• Problem to work on:
Please pick out each line in the data below that contains the string "footer".

--- Data records Enclosed Below ---

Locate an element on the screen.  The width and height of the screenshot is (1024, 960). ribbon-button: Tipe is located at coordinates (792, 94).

--- End of Enclosed Data records ---
--- Data records Enclosed Below ---

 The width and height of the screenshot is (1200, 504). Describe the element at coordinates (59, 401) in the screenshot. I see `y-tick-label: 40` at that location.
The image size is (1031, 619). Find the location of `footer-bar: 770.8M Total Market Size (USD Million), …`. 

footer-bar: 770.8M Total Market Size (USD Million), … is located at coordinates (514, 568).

--- End of Enclosed Data records ---
--- Data records Enclosed Below ---

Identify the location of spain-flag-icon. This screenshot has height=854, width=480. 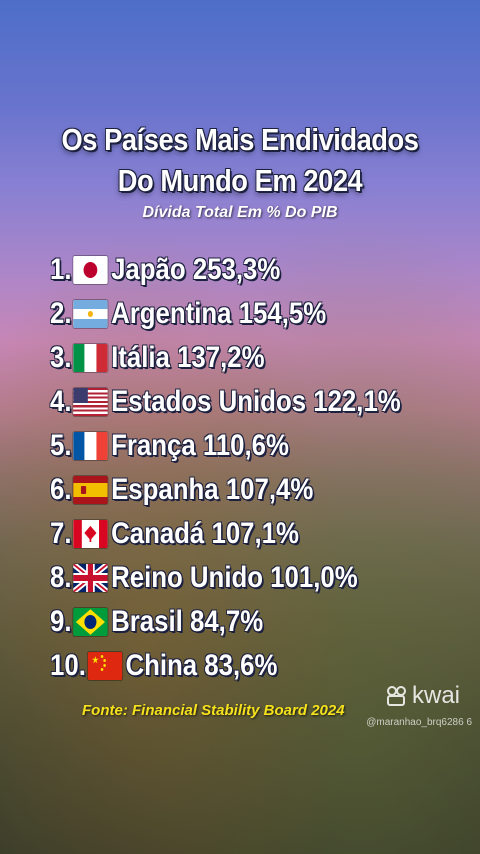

--- End of Enclosed Data records ---

• Problem solution:
The image size is (1031, 619). Find the location of `footer-bar: 770.8M Total Market Size (USD Million), …`. 
footer-bar: 770.8M Total Market Size (USD Million), … is located at coordinates (514, 568).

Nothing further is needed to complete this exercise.